Exercise:
Nothing should be left out: repeat all the data exactly.

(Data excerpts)
-*-

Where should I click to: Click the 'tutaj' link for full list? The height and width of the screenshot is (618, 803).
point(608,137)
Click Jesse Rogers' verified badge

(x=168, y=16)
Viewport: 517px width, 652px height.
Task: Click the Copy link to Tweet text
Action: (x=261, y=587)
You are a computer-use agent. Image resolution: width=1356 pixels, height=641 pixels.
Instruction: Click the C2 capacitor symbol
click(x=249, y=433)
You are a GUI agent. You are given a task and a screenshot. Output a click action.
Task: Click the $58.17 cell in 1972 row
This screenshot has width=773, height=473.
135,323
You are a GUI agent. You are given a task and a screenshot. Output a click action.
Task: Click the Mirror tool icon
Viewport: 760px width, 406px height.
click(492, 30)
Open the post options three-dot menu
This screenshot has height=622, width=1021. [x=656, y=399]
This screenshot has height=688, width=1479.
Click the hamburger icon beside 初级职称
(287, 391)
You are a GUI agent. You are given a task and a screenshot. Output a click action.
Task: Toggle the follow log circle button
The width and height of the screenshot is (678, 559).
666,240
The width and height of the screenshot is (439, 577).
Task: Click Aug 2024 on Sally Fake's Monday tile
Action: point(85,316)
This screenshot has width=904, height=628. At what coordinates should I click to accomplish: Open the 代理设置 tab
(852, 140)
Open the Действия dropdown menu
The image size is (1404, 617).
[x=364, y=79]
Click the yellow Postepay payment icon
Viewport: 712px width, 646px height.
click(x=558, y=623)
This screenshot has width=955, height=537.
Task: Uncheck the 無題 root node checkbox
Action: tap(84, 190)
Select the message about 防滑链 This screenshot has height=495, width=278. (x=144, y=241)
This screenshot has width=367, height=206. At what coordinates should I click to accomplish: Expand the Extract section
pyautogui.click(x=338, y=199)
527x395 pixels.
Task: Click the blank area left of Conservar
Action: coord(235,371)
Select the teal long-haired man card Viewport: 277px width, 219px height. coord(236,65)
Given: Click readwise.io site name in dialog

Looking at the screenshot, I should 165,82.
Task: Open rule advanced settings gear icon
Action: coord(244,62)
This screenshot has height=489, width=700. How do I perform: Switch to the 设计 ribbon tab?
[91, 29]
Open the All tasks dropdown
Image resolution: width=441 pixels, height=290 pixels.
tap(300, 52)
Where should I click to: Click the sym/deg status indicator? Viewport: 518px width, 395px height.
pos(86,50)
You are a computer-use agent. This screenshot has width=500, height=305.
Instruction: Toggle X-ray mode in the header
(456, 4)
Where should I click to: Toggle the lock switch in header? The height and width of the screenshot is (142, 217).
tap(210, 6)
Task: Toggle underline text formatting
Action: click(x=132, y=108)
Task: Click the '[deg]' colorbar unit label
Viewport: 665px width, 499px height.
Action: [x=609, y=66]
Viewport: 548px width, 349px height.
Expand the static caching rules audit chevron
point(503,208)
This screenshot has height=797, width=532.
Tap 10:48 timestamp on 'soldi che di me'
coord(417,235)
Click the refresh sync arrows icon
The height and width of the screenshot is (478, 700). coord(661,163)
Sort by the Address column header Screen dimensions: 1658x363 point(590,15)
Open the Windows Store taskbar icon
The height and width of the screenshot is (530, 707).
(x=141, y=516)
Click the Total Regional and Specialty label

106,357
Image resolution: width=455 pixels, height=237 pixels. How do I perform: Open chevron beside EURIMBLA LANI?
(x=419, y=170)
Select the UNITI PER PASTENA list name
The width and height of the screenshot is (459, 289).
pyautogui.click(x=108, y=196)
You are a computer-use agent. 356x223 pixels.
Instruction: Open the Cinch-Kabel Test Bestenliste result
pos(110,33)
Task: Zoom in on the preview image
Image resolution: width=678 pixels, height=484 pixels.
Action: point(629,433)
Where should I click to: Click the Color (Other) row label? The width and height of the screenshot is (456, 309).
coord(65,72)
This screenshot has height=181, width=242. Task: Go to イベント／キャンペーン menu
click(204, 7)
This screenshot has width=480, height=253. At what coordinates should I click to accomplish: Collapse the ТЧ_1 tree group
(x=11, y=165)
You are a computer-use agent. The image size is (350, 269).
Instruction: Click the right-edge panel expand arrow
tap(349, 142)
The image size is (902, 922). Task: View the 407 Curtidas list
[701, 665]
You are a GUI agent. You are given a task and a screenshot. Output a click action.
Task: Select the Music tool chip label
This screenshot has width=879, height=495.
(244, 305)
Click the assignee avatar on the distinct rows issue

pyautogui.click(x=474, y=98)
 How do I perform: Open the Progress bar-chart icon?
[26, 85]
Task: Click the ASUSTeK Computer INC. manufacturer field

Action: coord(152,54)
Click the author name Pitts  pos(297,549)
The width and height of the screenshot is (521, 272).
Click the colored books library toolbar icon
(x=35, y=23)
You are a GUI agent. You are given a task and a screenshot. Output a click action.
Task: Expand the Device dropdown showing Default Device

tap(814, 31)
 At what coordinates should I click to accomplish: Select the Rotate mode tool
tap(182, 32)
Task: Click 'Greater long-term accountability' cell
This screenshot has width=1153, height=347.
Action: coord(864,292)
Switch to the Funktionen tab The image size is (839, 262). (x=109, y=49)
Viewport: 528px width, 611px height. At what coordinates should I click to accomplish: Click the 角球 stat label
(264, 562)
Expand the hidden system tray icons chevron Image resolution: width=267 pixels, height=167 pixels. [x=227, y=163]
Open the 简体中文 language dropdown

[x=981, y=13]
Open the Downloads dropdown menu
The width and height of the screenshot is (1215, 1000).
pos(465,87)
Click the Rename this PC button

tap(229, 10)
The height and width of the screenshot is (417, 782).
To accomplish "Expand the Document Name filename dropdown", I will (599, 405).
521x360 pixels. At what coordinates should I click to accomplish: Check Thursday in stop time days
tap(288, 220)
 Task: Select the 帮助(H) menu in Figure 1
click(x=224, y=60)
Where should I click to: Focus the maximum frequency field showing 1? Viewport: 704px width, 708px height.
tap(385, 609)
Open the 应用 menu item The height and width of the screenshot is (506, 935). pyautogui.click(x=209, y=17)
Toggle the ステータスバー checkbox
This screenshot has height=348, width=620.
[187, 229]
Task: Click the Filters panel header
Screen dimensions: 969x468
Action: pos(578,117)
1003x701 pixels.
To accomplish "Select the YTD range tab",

-*-

Task result:
Where should I click to: Click the 'tutaj' link for full list? The height and width of the screenshot is (618, 803).
point(608,137)
Click Jesse Rogers' verified badge

(x=168, y=16)
Viewport: 517px width, 652px height.
Task: Click the Copy link to Tweet text
Action: (x=261, y=587)
You are a computer-use agent. Image resolution: width=1356 pixels, height=641 pixels.
Instruction: Click the C2 capacitor symbol
click(x=249, y=433)
You are a GUI agent. You are given a task and a screenshot. Output a click action.
Task: Click the $58.17 cell in 1972 row
This screenshot has width=773, height=473.
135,323
You are a GUI agent. You are given a task and a screenshot. Output a click action.
Task: Click the Mirror tool icon
Viewport: 760px width, 406px height.
click(492, 30)
Open the post options three-dot menu
This screenshot has height=622, width=1021. [x=656, y=399]
This screenshot has height=688, width=1479.
Click the hamburger icon beside 初级职称
(287, 391)
You are a GUI agent. You are given a task and a screenshot. Output a click action.
Task: Toggle the follow log circle button
The width and height of the screenshot is (678, 559).
666,240
The width and height of the screenshot is (439, 577).
Task: Click Aug 2024 on Sally Fake's Monday tile
Action: point(85,316)
This screenshot has width=904, height=628. At what coordinates should I click to accomplish: Open the 代理设置 tab
(852, 140)
Open the Действия dropdown menu
The image size is (1404, 617).
[x=364, y=79]
Click the yellow Postepay payment icon
Viewport: 712px width, 646px height.
click(x=558, y=623)
This screenshot has width=955, height=537.
Task: Uncheck the 無題 root node checkbox
Action: tap(84, 190)
Select the message about 防滑链 This screenshot has height=495, width=278. (x=144, y=241)
This screenshot has width=367, height=206. At what coordinates should I click to accomplish: Expand the Extract section
pyautogui.click(x=338, y=199)
527x395 pixels.
Task: Click the blank area left of Conservar
Action: coord(235,371)
Select the teal long-haired man card Viewport: 277px width, 219px height. coord(236,65)
Given: Click readwise.io site name in dialog

Looking at the screenshot, I should 165,82.
Task: Open rule advanced settings gear icon
Action: coord(244,62)
This screenshot has height=489, width=700. How do I perform: Switch to the 设计 ribbon tab?
[91, 29]
Open the All tasks dropdown
Image resolution: width=441 pixels, height=290 pixels.
tap(300, 52)
Where should I click to: Click the sym/deg status indicator? Viewport: 518px width, 395px height.
pos(86,50)
You are a computer-use agent. This screenshot has width=500, height=305.
Instruction: Toggle X-ray mode in the header
(456, 4)
Where should I click to: Toggle the lock switch in header? The height and width of the screenshot is (142, 217).
tap(210, 6)
Task: Toggle underline text formatting
Action: click(x=132, y=108)
Task: Click the '[deg]' colorbar unit label
Viewport: 665px width, 499px height.
Action: [x=609, y=66]
Viewport: 548px width, 349px height.
Expand the static caching rules audit chevron
point(503,208)
This screenshot has height=797, width=532.
Tap 10:48 timestamp on 'soldi che di me'
coord(417,235)
Click the refresh sync arrows icon
The height and width of the screenshot is (478, 700). coord(661,163)
Sort by the Address column header Screen dimensions: 1658x363 point(590,15)
Open the Windows Store taskbar icon
The height and width of the screenshot is (530, 707).
(x=141, y=516)
Click the Total Regional and Specialty label

106,357
Image resolution: width=455 pixels, height=237 pixels. How do I perform: Open chevron beside EURIMBLA LANI?
(x=419, y=170)
Select the UNITI PER PASTENA list name
The width and height of the screenshot is (459, 289).
pyautogui.click(x=108, y=196)
You are a computer-use agent. 356x223 pixels.
Instruction: Open the Cinch-Kabel Test Bestenliste result
pos(110,33)
Task: Zoom in on the preview image
Image resolution: width=678 pixels, height=484 pixels.
Action: point(629,433)
Where should I click to: Click the Color (Other) row label? The width and height of the screenshot is (456, 309).
coord(65,72)
This screenshot has height=181, width=242. Task: Go to イベント／キャンペーン menu
click(204, 7)
This screenshot has width=480, height=253. At what coordinates should I click to accomplish: Collapse the ТЧ_1 tree group
(x=11, y=165)
You are a computer-use agent. The image size is (350, 269).
Instruction: Click the right-edge panel expand arrow
tap(349, 142)
The image size is (902, 922). Task: View the 407 Curtidas list
[701, 665]
You are a GUI agent. You are given a task and a screenshot. Output a click action.
Task: Select the Music tool chip label
This screenshot has width=879, height=495.
(244, 305)
Click the assignee avatar on the distinct rows issue

pyautogui.click(x=474, y=98)
 How do I perform: Open the Progress bar-chart icon?
[26, 85]
Task: Click the ASUSTeK Computer INC. manufacturer field

Action: coord(152,54)
Click the author name Pitts  pos(297,549)
The width and height of the screenshot is (521, 272).
Click the colored books library toolbar icon
(x=35, y=23)
You are a GUI agent. You are given a task and a screenshot. Output a click action.
Task: Expand the Device dropdown showing Default Device

tap(814, 31)
 At what coordinates should I click to accomplish: Select the Rotate mode tool
tap(182, 32)
Task: Click 'Greater long-term accountability' cell
This screenshot has width=1153, height=347.
Action: coord(864,292)
Switch to the Funktionen tab The image size is (839, 262). (x=109, y=49)
Viewport: 528px width, 611px height. At what coordinates should I click to accomplish: Click the 角球 stat label
(264, 562)
Expand the hidden system tray icons chevron Image resolution: width=267 pixels, height=167 pixels. [x=227, y=163]
Open the 简体中文 language dropdown

[x=981, y=13]
Open the Downloads dropdown menu
The width and height of the screenshot is (1215, 1000).
pos(465,87)
Click the Rename this PC button

tap(229, 10)
The height and width of the screenshot is (417, 782).
To accomplish "Expand the Document Name filename dropdown", I will (599, 405).
521x360 pixels. At what coordinates should I click to accomplish: Check Thursday in stop time days
tap(288, 220)
 Task: Select the 帮助(H) menu in Figure 1
click(x=224, y=60)
Where should I click to: Focus the maximum frequency field showing 1? Viewport: 704px width, 708px height.
tap(385, 609)
Open the 应用 menu item The height and width of the screenshot is (506, 935). pyautogui.click(x=209, y=17)
Toggle the ステータスバー checkbox
This screenshot has height=348, width=620.
[187, 229]
Task: Click the Filters panel header
Screen dimensions: 969x468
Action: pos(578,117)
1003x701 pixels.
To accomplish "Select the YTD range tab",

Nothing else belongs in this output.